Testo del documento
Poi ecco le soluzioni concrete: “Tutto deve cominciare con la diagnostica. La chirurgia è diventata più precisa, meno invasiva e distruttiva, man mano che le diagnosi sono diventate più precise”. Vale anche per la casa. Piano è convito che grazie alla “termografia e agli strumenti che, tra l’altro, produciamo in Italia” sia possibile valutare lo stato di salute delle nostre abitazioni. E non parliamo di una città o una regione, ma di tutto il Paese, la lunga dorsale dei terremoti che seguendo l’Appennino parte dal Friuli del sisma del 1976, passa dall’Emilia, per scendere lungo l’Umbria, l’Abruzzo, la Campania. Fino alla Sicilia. Tutte zone segnate in rosso nella mappa del rischio sismico, dove, però, si è continuato a costruire. Proprio come nel quartiere Pettino dell’Aquila, un esempio tra i tanti, dove negli ultimi decenni sono cresciute migliaia di case nonostante l’indicazione sulla carta dei terremoti del 1939.

Dati mostrati
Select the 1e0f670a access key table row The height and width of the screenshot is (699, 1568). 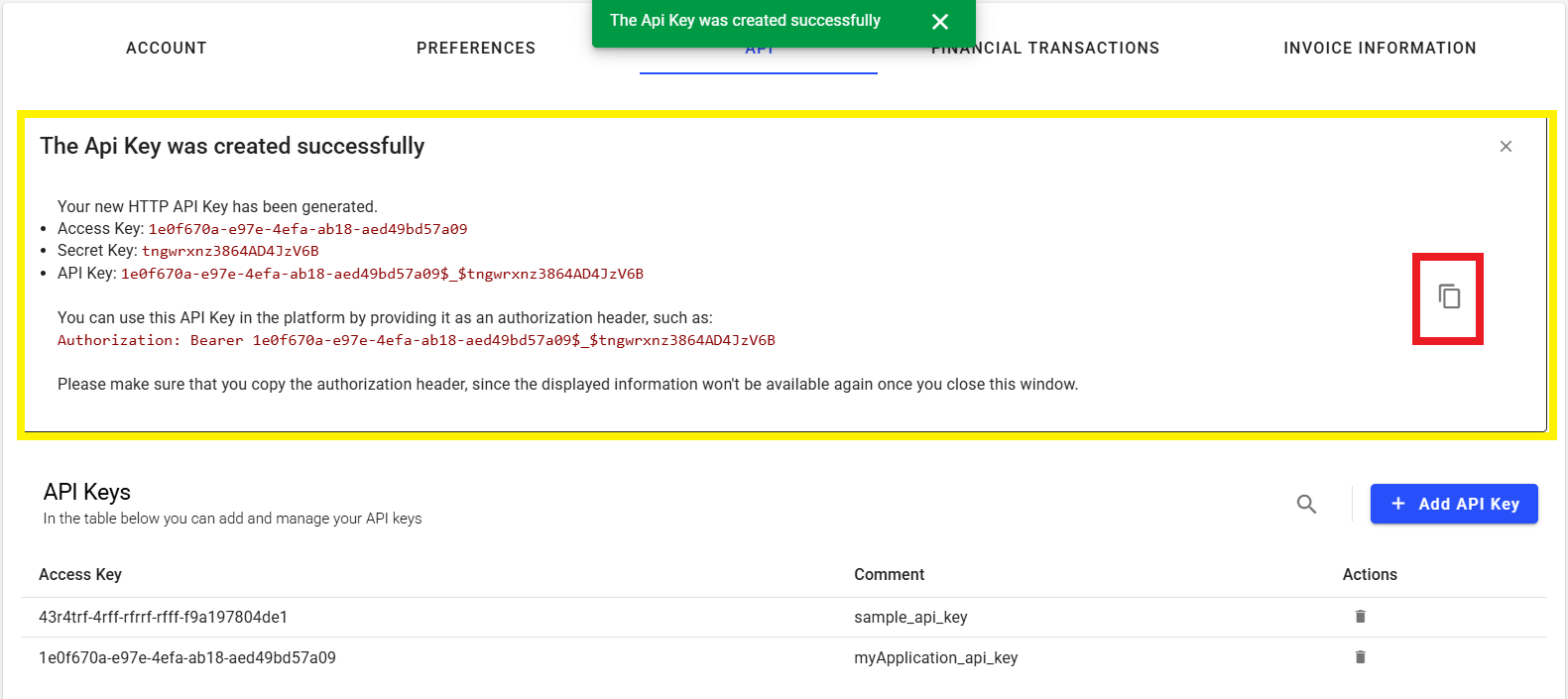187,658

Elenco attività
[a] Secondo il testo sul rischio sismico, da quale regione parte la dorsale dei terremoti che segue l'Appennino?
[b] Continua il testo sul rischio sismico subito dopo la sua ultima frase.

Risposte alle attività
[a] Dal Friuli.

[b]
Diagnosi, quindi. Poi la realizzazione di dieci prototipi: “Si può fare in tempi brevi. Abbiamo la competenza per farlo”, assicura l’architetto. Bisognerà dividere le case tra quelle antiche e quelle del Dopoguerra. Poi secondo il materiale di costruzione: “La pietra, il laterizio, la struttura mista, il cemento. Sono state costruite cose spaventose in cemento nel Dopoguerra! Dico spaventose non al livello di estetica, ma di sicurezza”. A questo punto si potrà intervenire. L’obiettivo è “non allontanare le persone dalle loro case”. Renzo Piano è convinto: “Questo patrimonio di 10 milioni di edifici può essere messo in sicurezza… la certezza non esiste con il sisma, però la salvaguardia sì”. I costi? L’architetto genovese non entra nel dettaglio “di quanti soldi ci vogliono, ma sono soldi che possono essere trovati facilmente nei bilanci di ogni anno. Sono soldi che rientrano immediatamente in circolazione: è come dare ossigeno, perché sono microfinanziamenti, microimprese, microcantieri. C’è anche bisogno di una macroimpresa, diciamo così; c’è bisogno di una grande organizzazione, ma sono soldi che rientrano immediatamente”.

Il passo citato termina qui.